--- Material for this task Enclosed Below ---

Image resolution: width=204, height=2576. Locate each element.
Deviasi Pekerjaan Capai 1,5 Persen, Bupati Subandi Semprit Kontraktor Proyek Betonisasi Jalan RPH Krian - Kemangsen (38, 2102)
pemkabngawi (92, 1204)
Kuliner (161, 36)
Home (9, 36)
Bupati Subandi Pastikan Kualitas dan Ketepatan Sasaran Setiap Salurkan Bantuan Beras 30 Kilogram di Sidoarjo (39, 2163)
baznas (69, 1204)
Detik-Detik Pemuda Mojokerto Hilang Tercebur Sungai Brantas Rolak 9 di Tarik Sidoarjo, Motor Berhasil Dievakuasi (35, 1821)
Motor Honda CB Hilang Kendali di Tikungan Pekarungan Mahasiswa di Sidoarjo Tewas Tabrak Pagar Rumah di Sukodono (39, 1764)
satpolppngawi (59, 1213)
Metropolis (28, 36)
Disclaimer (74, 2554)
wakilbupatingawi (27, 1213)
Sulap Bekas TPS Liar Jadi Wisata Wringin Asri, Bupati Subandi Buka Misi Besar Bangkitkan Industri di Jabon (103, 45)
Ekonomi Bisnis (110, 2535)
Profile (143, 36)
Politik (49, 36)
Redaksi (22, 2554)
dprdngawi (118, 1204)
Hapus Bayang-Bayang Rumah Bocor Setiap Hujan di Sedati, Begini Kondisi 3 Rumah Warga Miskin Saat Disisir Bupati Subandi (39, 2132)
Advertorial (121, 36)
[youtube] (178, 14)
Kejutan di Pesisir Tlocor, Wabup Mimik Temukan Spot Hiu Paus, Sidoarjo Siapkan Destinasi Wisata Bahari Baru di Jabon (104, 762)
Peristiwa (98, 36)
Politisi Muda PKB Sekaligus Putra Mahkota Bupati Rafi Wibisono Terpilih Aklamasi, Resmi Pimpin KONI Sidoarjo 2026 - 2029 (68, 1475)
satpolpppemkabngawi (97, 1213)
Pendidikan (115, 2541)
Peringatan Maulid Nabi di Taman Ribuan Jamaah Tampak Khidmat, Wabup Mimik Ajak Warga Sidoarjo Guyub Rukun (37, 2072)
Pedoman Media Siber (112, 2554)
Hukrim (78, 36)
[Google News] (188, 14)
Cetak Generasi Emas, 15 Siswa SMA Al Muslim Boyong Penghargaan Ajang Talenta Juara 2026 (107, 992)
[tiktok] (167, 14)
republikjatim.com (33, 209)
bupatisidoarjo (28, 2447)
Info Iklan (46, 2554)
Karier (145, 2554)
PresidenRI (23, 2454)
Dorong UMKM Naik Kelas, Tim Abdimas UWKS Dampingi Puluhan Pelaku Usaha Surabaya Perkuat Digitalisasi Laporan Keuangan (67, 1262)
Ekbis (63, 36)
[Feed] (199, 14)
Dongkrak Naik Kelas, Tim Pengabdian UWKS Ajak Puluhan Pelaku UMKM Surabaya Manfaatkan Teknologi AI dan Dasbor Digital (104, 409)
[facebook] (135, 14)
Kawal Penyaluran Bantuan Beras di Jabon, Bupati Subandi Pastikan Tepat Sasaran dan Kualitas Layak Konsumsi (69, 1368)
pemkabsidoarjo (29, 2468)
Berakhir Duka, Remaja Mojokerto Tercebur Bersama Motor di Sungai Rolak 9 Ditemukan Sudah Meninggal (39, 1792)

--- End of Enclosed Material for this task ---

- _What to produce_
Retype all of the data shown above, word for word.

- _Expected answer_
Image resolution: width=204, height=2576. Locate each element.
Deviasi Pekerjaan Capai 1,5 Persen, Bupati Subandi Semprit Kontraktor Proyek Betonisasi Jalan RPH Krian - Kemangsen (38, 2102)
pemkabngawi (92, 1204)
Kuliner (161, 36)
Home (9, 36)
Bupati Subandi Pastikan Kualitas dan Ketepatan Sasaran Setiap Salurkan Bantuan Beras 30 Kilogram di Sidoarjo (39, 2163)
baznas (69, 1204)
Detik-Detik Pemuda Mojokerto Hilang Tercebur Sungai Brantas Rolak 9 di Tarik Sidoarjo, Motor Berhasil Dievakuasi (35, 1821)
Motor Honda CB Hilang Kendali di Tikungan Pekarungan Mahasiswa di Sidoarjo Tewas Tabrak Pagar Rumah di Sukodono (39, 1764)
satpolppngawi (59, 1213)
Metropolis (28, 36)
Disclaimer (74, 2554)
wakilbupatingawi (27, 1213)
Sulap Bekas TPS Liar Jadi Wisata Wringin Asri, Bupati Subandi Buka Misi Besar Bangkitkan Industri di Jabon (103, 45)
Ekonomi Bisnis (110, 2535)
Profile (143, 36)
Politik (49, 36)
Redaksi (22, 2554)
dprdngawi (118, 1204)
Hapus Bayang-Bayang Rumah Bocor Setiap Hujan di Sedati, Begini Kondisi 3 Rumah Warga Miskin Saat Disisir Bupati Subandi (39, 2132)
Advertorial (121, 36)
[youtube] (178, 14)
Kejutan di Pesisir Tlocor, Wabup Mimik Temukan Spot Hiu Paus, Sidoarjo Siapkan Destinasi Wisata Bahari Baru di Jabon (104, 762)
Peristiwa (98, 36)
Politisi Muda PKB Sekaligus Putra Mahkota Bupati Rafi Wibisono Terpilih Aklamasi, Resmi Pimpin KONI Sidoarjo 2026 - 2029 (68, 1475)
satpolpppemkabngawi (97, 1213)
Pendidikan (115, 2541)
Peringatan Maulid Nabi di Taman Ribuan Jamaah Tampak Khidmat, Wabup Mimik Ajak Warga Sidoarjo Guyub Rukun (37, 2072)
Pedoman Media Siber (112, 2554)
Hukrim (78, 36)
[Google News] (188, 14)
Cetak Generasi Emas, 15 Siswa SMA Al Muslim Boyong Penghargaan Ajang Talenta Juara 2026 (107, 992)
[tiktok] (167, 14)
republikjatim.com (33, 209)
bupatisidoarjo (28, 2447)
Info Iklan (46, 2554)
Karier (145, 2554)
PresidenRI (23, 2454)
Dorong UMKM Naik Kelas, Tim Abdimas UWKS Dampingi Puluhan Pelaku Usaha Surabaya Perkuat Digitalisasi Laporan Keuangan (67, 1262)
Ekbis (63, 36)
[Feed] (199, 14)
Dongkrak Naik Kelas, Tim Pengabdian UWKS Ajak Puluhan Pelaku UMKM Surabaya Manfaatkan Teknologi AI dan Dasbor Digital (104, 409)
[facebook] (135, 14)
Kawal Penyaluran Bantuan Beras di Jabon, Bupati Subandi Pastikan Tepat Sasaran dan Kualitas Layak Konsumsi (69, 1368)
pemkabsidoarjo (29, 2468)
Berakhir Duka, Remaja Mojokerto Tercebur Bersama Motor di Sungai Rolak 9 Ditemukan Sudah Meninggal (39, 1792)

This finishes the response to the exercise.